Grants from tech billionaire to speed up science research
By EDEN STIFFMAN
The Chronicle
of Philanthropy
Patrick Collison, the now 34-year-old billionaire CEO of the online payments company Stripe, and economist Tyler Cowen worried scientific progress seemed to be slowing down. They wanted to chage that. Collison and his brother, John — a Stripe co-founder — contributed and along with Cowen raised more than $50 million from some of the biggest names in tech: Jack Dorsey, Elon Musk, and Peter Thiel. Mark Zuckerberg and Priscilla Chan and former Google CEO Eric Schmidt and his wife, Wendy. Fast Grants is one of many science improvement projects launched, channeling hundreds of millions of dollars into research labs and nonprofits to address what they view as problems with how government agencies and institutional philanthropies fund science.
In March 2020, an experiment in science philanthropy was hatched in the span of a five-minute call.
Patrick Collison, the now 34-year-old billionaire CEO of the online payments company Stripe, and economist Tyler Cowen were chewing over a shared concern: Scientific progress seemed to be slowing down. As the first pandemic lockdowns went into effect, researchers were in a holding pattern, waiting to hear if they could redirect their federal grants to COVID-related work. Collison and Cowen worried that the National Institutes of Health wasn’t moving quickly enough, so they launched Fast Grants to get emergency research dollars to virologists, coronavirus experts, and other scientists rapidly.
“We thought: Let’s just do this,” Cowen recalls. “It was a bit like put up or shut up.”
Collison and his brother, John — a Stripe co-founder — contributed and along with Cowen raised more than $50 million from some of the biggest names in tech: Jack Dorsey, Elon Musk, and Peter Thiel. Mark Zuckerberg and Priscilla Chan and former Google CEO Eric Schmidt and his wife, Wendy.
The first round of grants went out in 48 hours, and later rounds were distributed within two weeks, a drastic difference from the hundreds of days a scientist typically waits to hear from the NIH.
Grants of $10,000 to $500,000 backed early efforts to sequence new coronavirus variants, clinical trials for drugs that could potentially be repurposed, and a simple and reliable saliva-based COVID-19 test. By January 2022, all the money had gone out the door to more than 260 projects.
Fast Grants is one of many science improvement projects launched or backed by Silicon Valley billionaires since the pandemic began. Donors have channeled hundreds of millions of dollars into research labs and nonprofits to address what they view as problems with how government agencies and institutional philanthropies fund science. They argue that scientists spend too much time seeking funding for grants that are too restrictive and see a need to support high-potential young scientists and risky or speculative projects that are often overlooked or underfunded.
Collison, along with Vitalik Buterin, creator of the Ethereum blockchain platform, and other donors, pledged more than half a billion dollars to the Arc Institute, a new biomedical research nonprofit that wants scientists to focus on science, not chasing grants.
Eric and Wendy Schmidt spun off Convergent Research, a nonprofit helping to incubate independent organizations to develop research tools and niche or underfunded areas of science.

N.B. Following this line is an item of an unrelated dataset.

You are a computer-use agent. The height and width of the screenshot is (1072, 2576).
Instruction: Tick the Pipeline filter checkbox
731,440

While these contributions are just a drop in the bucket compared with the nearly $50 billion the NIH spends on research each year, they’ve been met with both applause and ambivalence from scientists and philanthropy observers. Many of the experiments are similar to approaches already backed by government, leading some to question whether small-scale funding experiments in science are money well spent. Others question the societal implications when more science research is driven by a handful of tech elites motivated by the “move fast and break things” ethos.

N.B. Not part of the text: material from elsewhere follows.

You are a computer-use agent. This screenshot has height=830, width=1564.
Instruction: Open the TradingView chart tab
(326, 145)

Private donors have long played a role in shaping science in the United States — from the creation of the modern research universities to the independent research institutions of the early 20th century and beyond.
“There is a sort of ‘back to the future’ element to what these guys are doing,” says Eric John Abrahamson, a historian at work on a book about science philanthropy. He sees parallels between today’s donors and Andrew Carnegie and John D. Rockefeller, who wanted to reimagine the institutions of science in the 1910s, ’20s and ’30s.
The federal government became the majority funder of basic science research at universities and nonprofit research institutes in the post-World War II era. Today federal funding for basic science, which provides a foundation for knowledge and discovery rather than solving a specific problem, still exceeds the combined contributions from corporations, universities, and philanthropy. That margin is narrowing, according to National Science Foundation surveys.
The impact of private donors has grown since the 1990s, says France Córdova, president of the Science Philanthropy Alliance, which works to increase giving to science research.